> [Task instructions]:
a) Answer these questions from the page on PM20 tools and tasks, one line each, marked (i), (ii), (iii):
(i) For folders from which archives do tools like Mix-n-match work particularly poorly?
(ii) Which property is selected after typing "pm20 folder" in the Property input box?
(iii) On English Wikipedia, what should an editor do in order to receive feedback on their edits?
b) List every section name in the navigation menu at the top of the page on PM20 tools and tasks.
c) Extend the page on PM20 tools and tasks beyond its final sentence, keeping its style.

## Start Passage to read

Wikidata:WikiProject 20th Century Press Archives/Tools & tasks

 

Home

 

Data Structure

 

Data Sources

 

Use Cases

 

Tools & Tasks

 

Statistics

 

Tools

edit

on Toolforge

edit

other

edit
edit

Often, the titles of PM20 folders can be matched only one by one, through manual lookup or browsing, to Wikidata items. Tools like Mix-n-match do not work well for certain types of folders. This is particularly true for the folders in the subject archives (Länder-/Sacharchiv). Therefore a short description of the according manual workflow here:

  1. Search or discover the folder via the web application or via lists of folders, e.g. from the country/topics archive (sortable and filterable folder list).
    We use the folder Deutschland (bis 1945) : Enteignung von Juden, Arisierung (1933-1945) (Expropriation of Jews in Germany 1933-1945, Aryanization) as example here.
  2. Copy the persistent link of the folder, which underlays the icon "Mappen-Zitier-Link". This is normally done by right-click and "Copy link address" (or similar named function) in the browser.
  3. Search the fitting Wikidata item - e.g. Aryanization (Q664017).
  4. Go to bottom of the item page and click "add statement".
  5. Start typing "pm20 folder" in the Property input box and select "PM 20 folder ID".
  6. Paste the persistent URL copied in step 2 and shorten it (e.g., from http://purl.org/pressemappe20/folder/sh/126128,208307 to "sh/126128,208307").
  7. Click "publish".
edit

Sometimes, PM20 folders may be a valuable external complement to Wikipedia articles. At the bottom, or the right side column, of the Wikidata item, links to Wikipedias in different languages are displayed. For each Wikipedia, there are rules on when and how to add external links - please check them carefully.

English Wikipedia

edit
  • See the rules on w:Wikipedia:External links.
  • In order to be able to receive feedback on your edits, log into Wikipedia as a named user.
  • If the folder contents looks like a valuable addition to the according WP article, edit its "External links" section (or add == External links ==, at the article bottom, but above categories and the like) - see example.
  • Use the PM20 template with the folder ID described above, e.g.

## End Passage to read
## Start Dataset extract

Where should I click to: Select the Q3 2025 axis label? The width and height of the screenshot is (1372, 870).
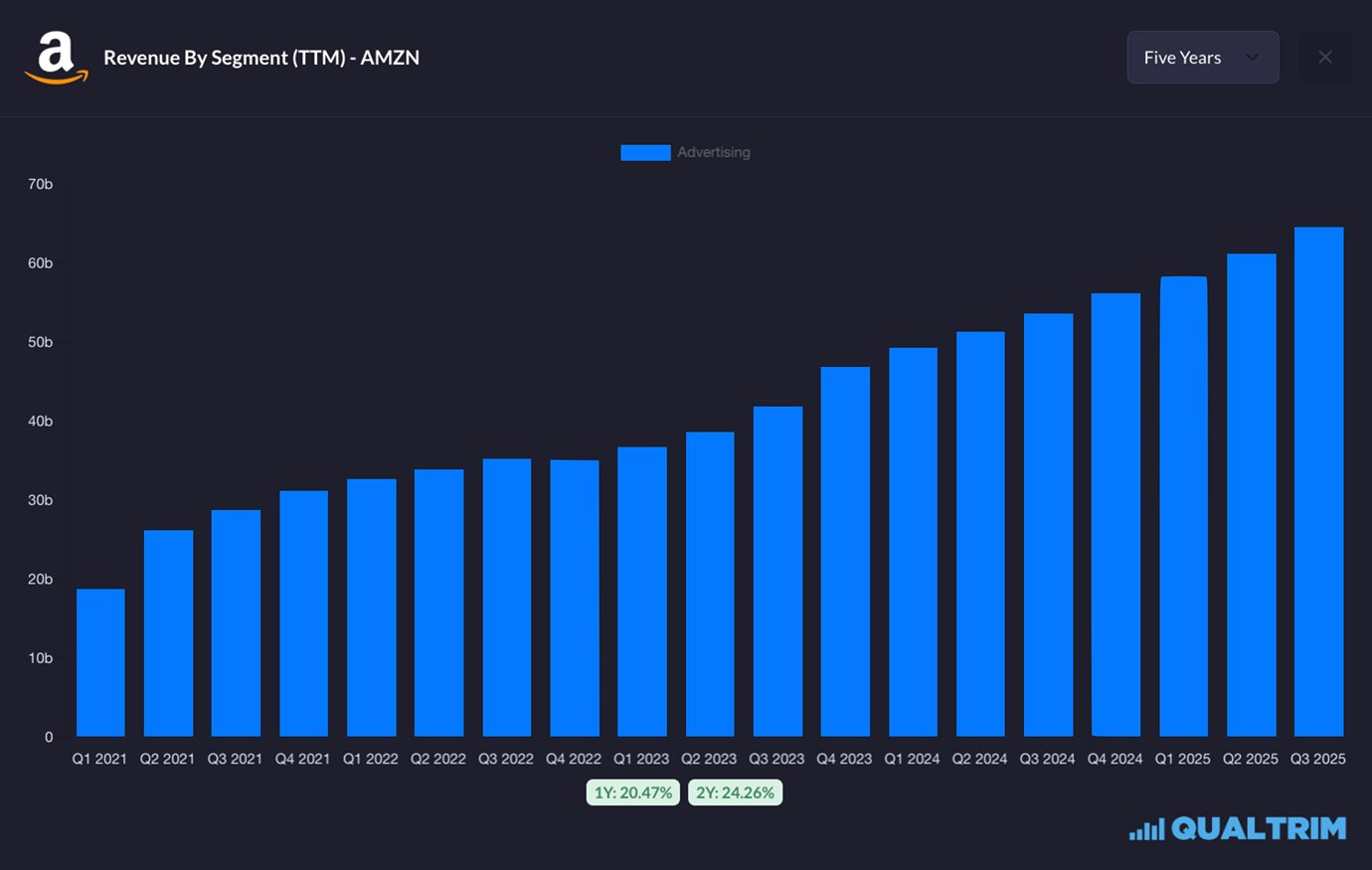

## End Dataset extract

> [Expected answers]:
a)
(i) The subject archives (Länder-/Sacharchiv).
(ii) "PM 20 folder ID".
(iii) Log into Wikipedia as a named user.

b)
Home
Data Structure
Data Sources
Use Cases
Tools & Tasks
Statistics

c)
   * {{PM20|FID=sh/126128,208307}}
for adding an link. By default, the WP article name is inserted into the link. If this does not fit well, you can insert an additional |NAME=... into the curly bracket with a better fitting description of the folder content.
  • Adding a short description of your edit in the "Summary" field helps watchers of the article.

German Wikipedia

edit
  • See the rules at de:Wikipedia:Weblinks.
  • In order to be able to receive feedback on your edits, log into Wikipedia as a named user.
  • If the folder contents looks like a valuable addition to the according WP article, edit its "Weblinks" section (or add == Weblinks ==, at the article bottom, but above the section "Einzelnachweise" (individual citations), categories and the like) - see example.
  • Use the Pressemappe template with the folder ID described above, e.g.
   * {{Pressemappe|FID=sh/126128,208307}}
for adding an link. By default, the WP article name is inserted into the link. If this does not fit well, you can insert an additional |NAME=... into the curly bracket with a better fitting description of the folder content.
  • Adding a short description of your edit in the "Zusammenfassung und Quellen" field helps watchers of the article.

Regular maintenance tasks

edit

Add PM20 ID via GND ID ("pm20 via gnd")

edit

Has been run initially for 1600+ IDs. If GND IDs were inserted into Wikidata items which are known in not-yet-linked PM20 folders, we can automatically add the PM20 ID to the item.

 cd /opt/sparql-queries/bin
 perl make_qs_input.pl ../wikidata/missing_pm20_id_via_gnd.rq qsStatement

The query and the script are available on Github.

Set qualifiers ("pm20 folder name" / "pm20 doc count")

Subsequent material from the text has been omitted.